### What is expected
Please take the records that follow and repeat exactly the lines starting with the line with "Screenshot is 256x2576." and going on through the line with "PIÙ TARDI (128, 1359)".

### Dataset excerpts
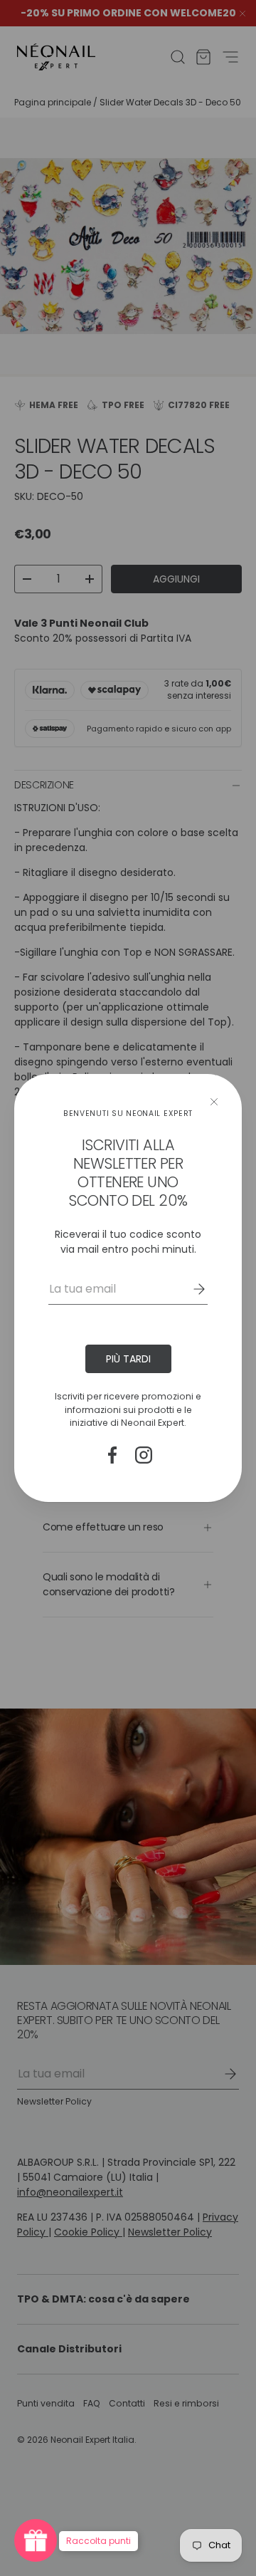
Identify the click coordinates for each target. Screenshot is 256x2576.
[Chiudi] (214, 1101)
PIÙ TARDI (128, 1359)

==

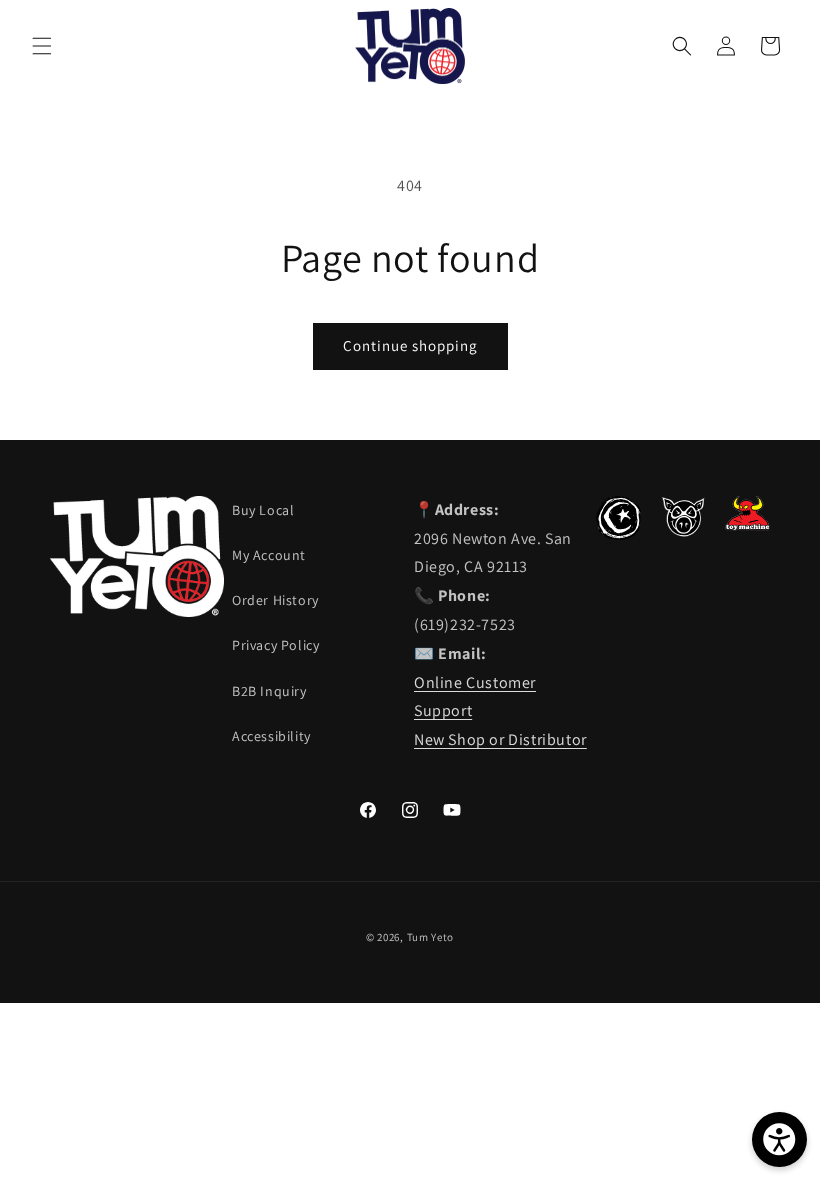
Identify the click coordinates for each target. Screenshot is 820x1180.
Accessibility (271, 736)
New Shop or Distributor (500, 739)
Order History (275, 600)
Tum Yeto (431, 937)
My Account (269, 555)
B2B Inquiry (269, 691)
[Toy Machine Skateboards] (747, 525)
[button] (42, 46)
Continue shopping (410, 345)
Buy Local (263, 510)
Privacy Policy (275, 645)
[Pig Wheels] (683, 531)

### Result of this exercise
Identify the click coordinates for each target. Screenshot is 256x2576.
[Chiudi] (214, 1101)
PIÙ TARDI (128, 1359)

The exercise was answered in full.